Extrait fourni:
===============

À la suite des manifestations étudiantes contre la guerre du Vietnam sur les campus américains, le président de l’Université de Chicago a réuni en 1967 un comité de professeurs pour produire une recommandation sur la manière dont l’institution devrait aborder l’action politique et sociale. La clarté et la concision du rapport du comité présidé par Harry Kalven méritent de citer ici quelques extraits de ce qui est aujourd’hui connu sous le nom de Kalven report [15] : « Une université, si elle veut être fidèle à sa foi dans la recherche intellectuelle, doit accueillir et encourager la plus grande diversité de points de vue au sein de sa propre communauté. C’est une communauté mais seulement pour les fins limitées, quoique grandes, de l’enseignement et de la recherche. Ce n’est pas un club, ce n’est pas une association professionnelle, ce n’est pas un lobby. L’université n’étant une communauté que pour ces finalités limitées et particulières, c’est une communauté qui ne peut agir collectivement sur les questions d’actualité sans mettre en danger les conditions de son existence et de son efficacité. ». Le rapport conclut que « la neutralité de l’université en tant qu’institution ne résulte pas d’un manque de courage, ni d’une indifférence ou d’une insensibilité. Elle résulte du respect de la liberté de recherche et de l’obligation de préserver la diversité des points de vue ».

Ce rapport est toujours considéré comme une référence par de nombreuses personnalités scientifiques [16] ainsi que par des associations de défense de la liberté académique. En 2023, la Foundation for Individual Rights and Expression (FIRE) considérait que la neutralité des institutions académiques est essentielle à la liberté académique[17] et que prendre position sur des questions sociales et politiques devrait être laissé aux étudiants et aux professeurs[18]. L’association britannique Academics for Academic Freedom (AFAF) abonde dans ce sens[19].

Le boycott académique viole la liberté académique, le principe d’universalité de la science et le droit à la science

Appeler au boycott des chercheurs et/ou des universités d’un pays pour le punir ou faire pression sur lui n’est pas une initiative nouvelle[20]. Mais cette pratique, à l’efficacité douteuse, est très controversée.

===============

Données fournies:
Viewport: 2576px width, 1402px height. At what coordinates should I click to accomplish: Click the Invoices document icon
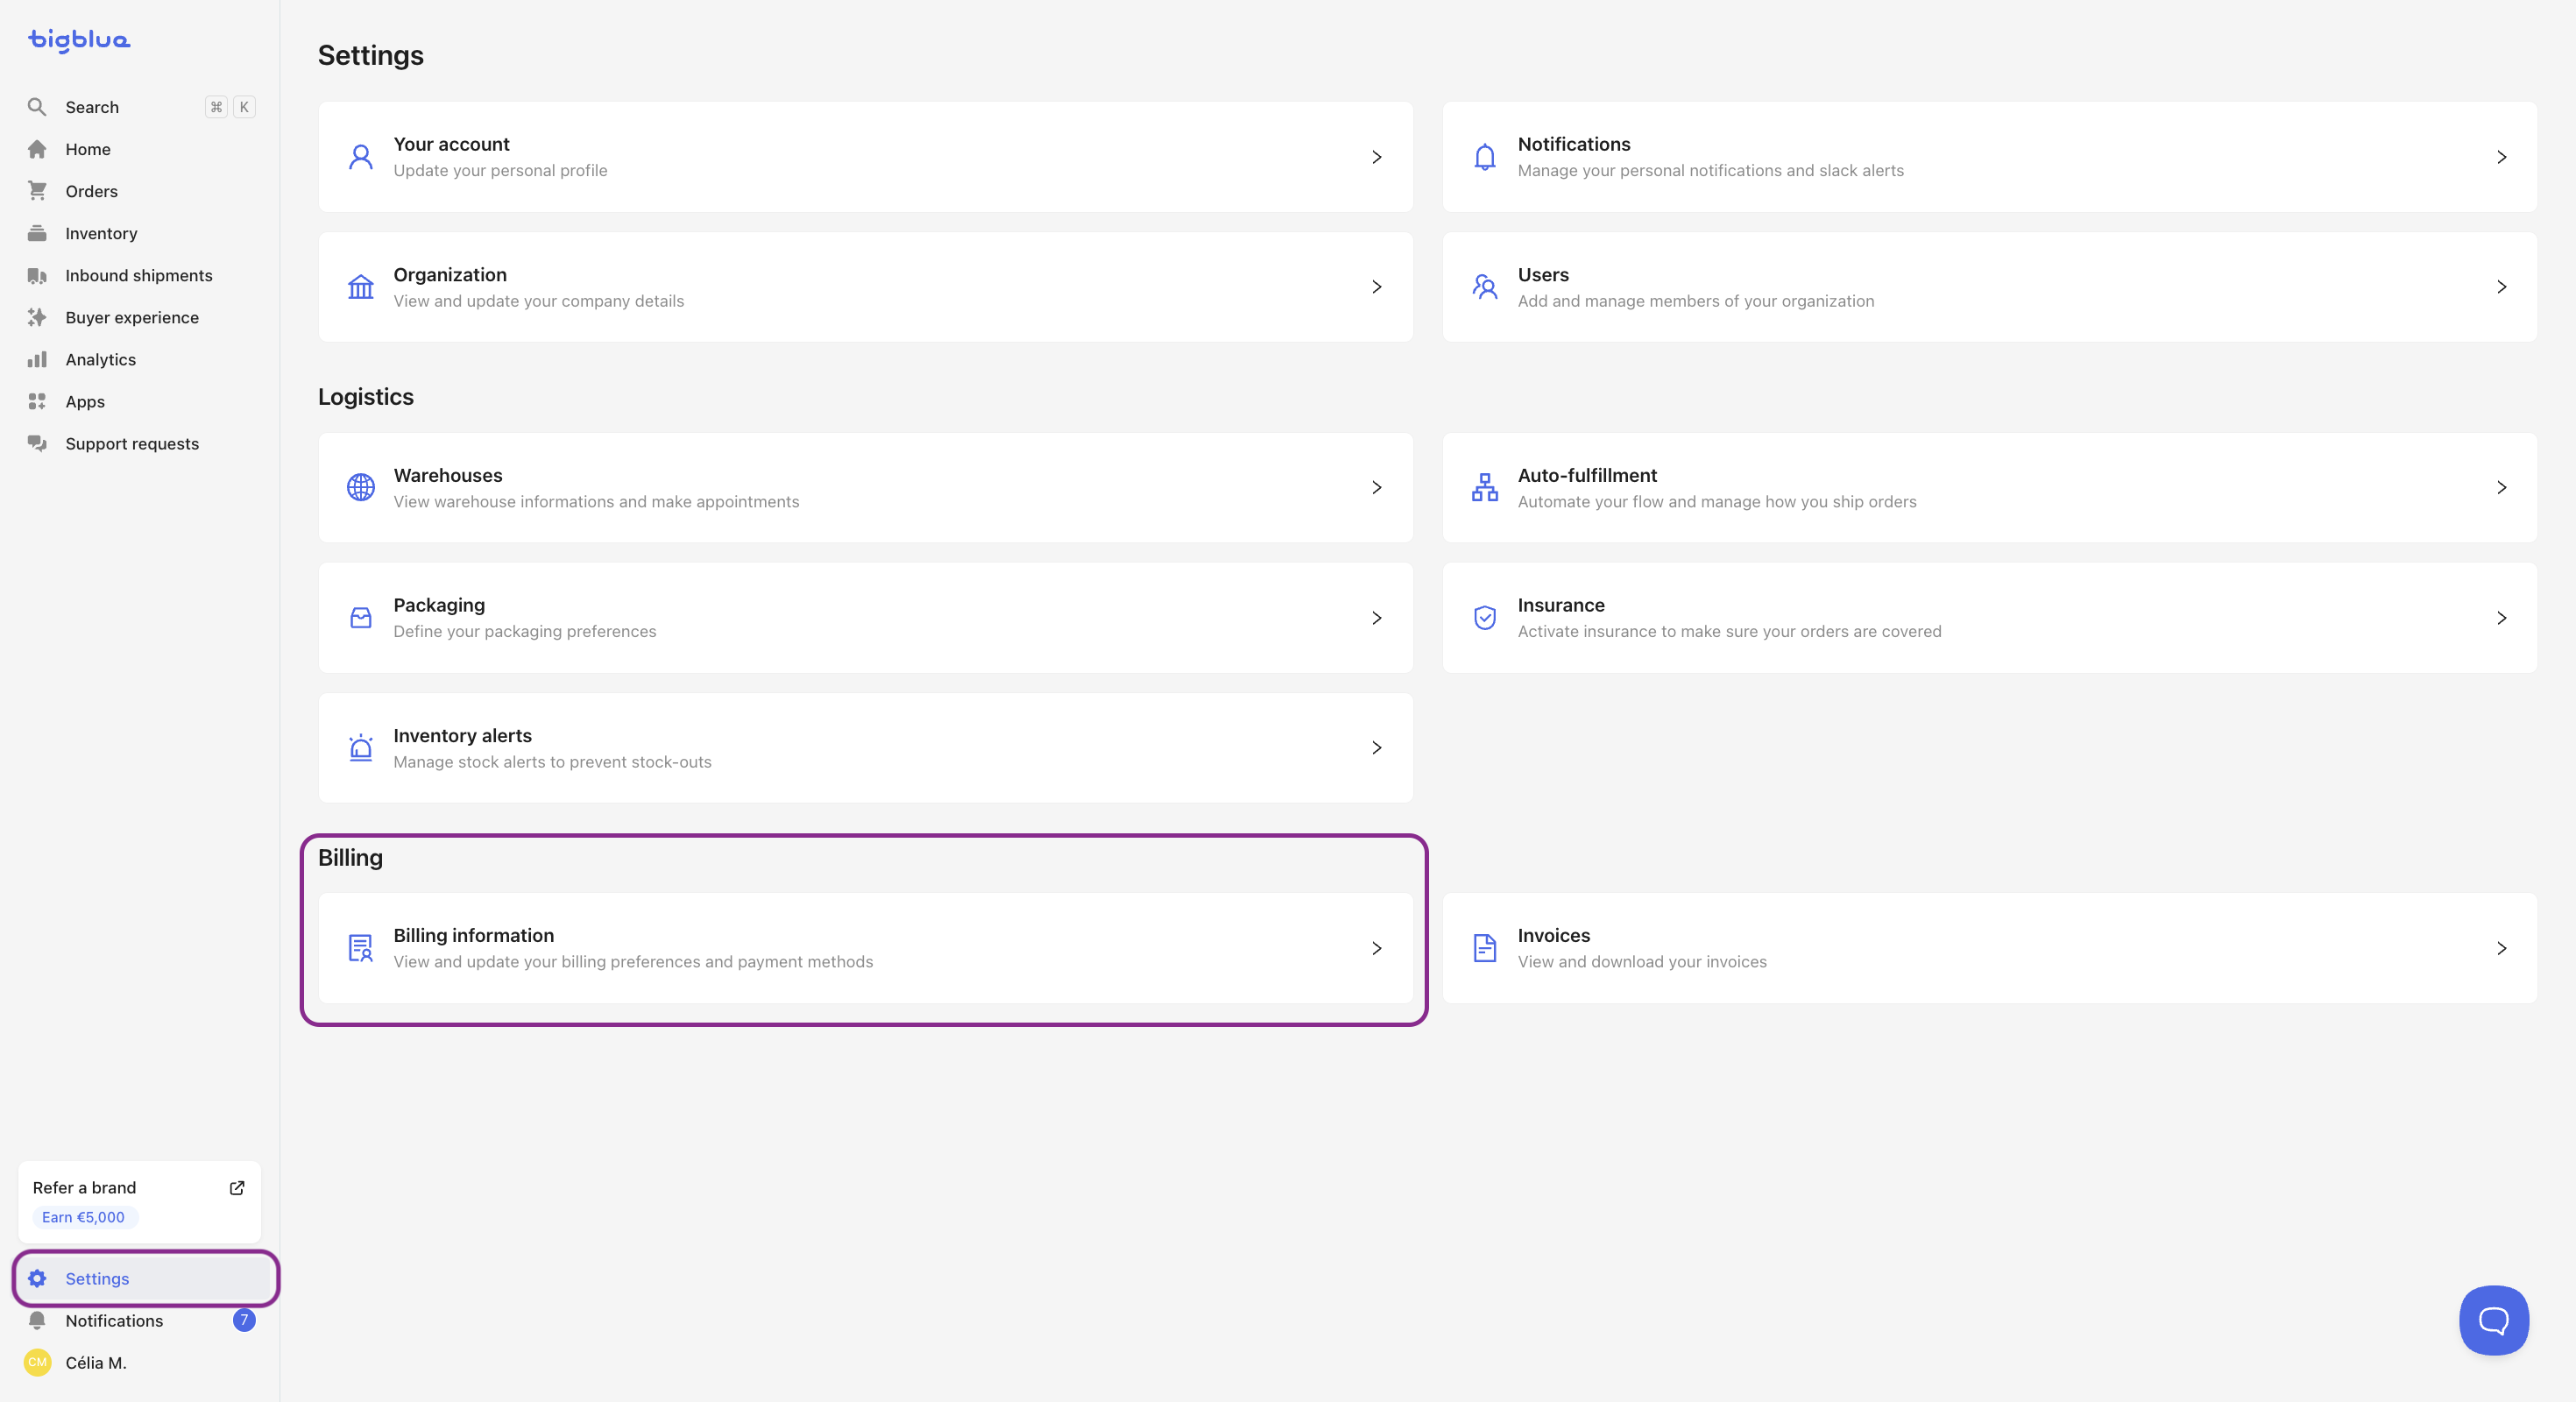pyautogui.click(x=1485, y=948)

===============

Travail demandé:
1. Répondez aux questions suivantes à partir de l'extrait sur la neutralité des universités :
(a) En quelle année le président de l'Université de Chicago a-t-il réuni le comité de professeurs ?
(b) Selon la FIRE en 2023, à qui la prise de position sur les questions sociales et politiques devrait-elle être laissée ?
(c) Quel adjectif l'extrait emploie-t-il pour qualifier l'efficacité de l'appel au boycott ?
2. Poursuivez l'extrait sur la neutralité des universités à partir de sa dernière phrase.
Les données sont sans rapport avec l'extrait sur la neutralité des universités.

Réponses attendues:
1.
(a) En 1967.
(b) Aux étudiants et aux professeurs.
(c) Douteuse.

2.
De nombreuses organisations scientifiques ont affirmé leur opposition absolue à tout boycott académique. Par exemple, le International Science Council (ISC), qui regroupe 135 organisations scientifiques, dont The Royal Academies for Science and the Arts of Belgium[21], a déclaré en juillet 2024[22], en réponse aux appels au boycott d’Israël, qu’il ne cautionne pas les boycotts académiques. L’ISC estime que ceux-ci limitent le partage des connaissances en isolant les membres de certaines communautés académiques des opportunités d’échange avec leurs pairs et violent ainsi le principe de l’universalité de la science[23], qui implique la liberté d’association, d’expression, d’information, de communication et de mouvement dans le cadre des activités scientifiques internationales. Les statuts de l’ISC interdisent toute « discrimination fondée sur des facteurs tels que l’origine ethnique, la religion, la citoyenneté, la langue, l’opinion politique ou autre, le sexe, l’identité de genre, l’orientation sexuelle, le handicap ou l’âge »[24].

Si la durée de ce boycott est importante, elle affecte nécessairement le système éducatif ainsi que les systèmes de santé.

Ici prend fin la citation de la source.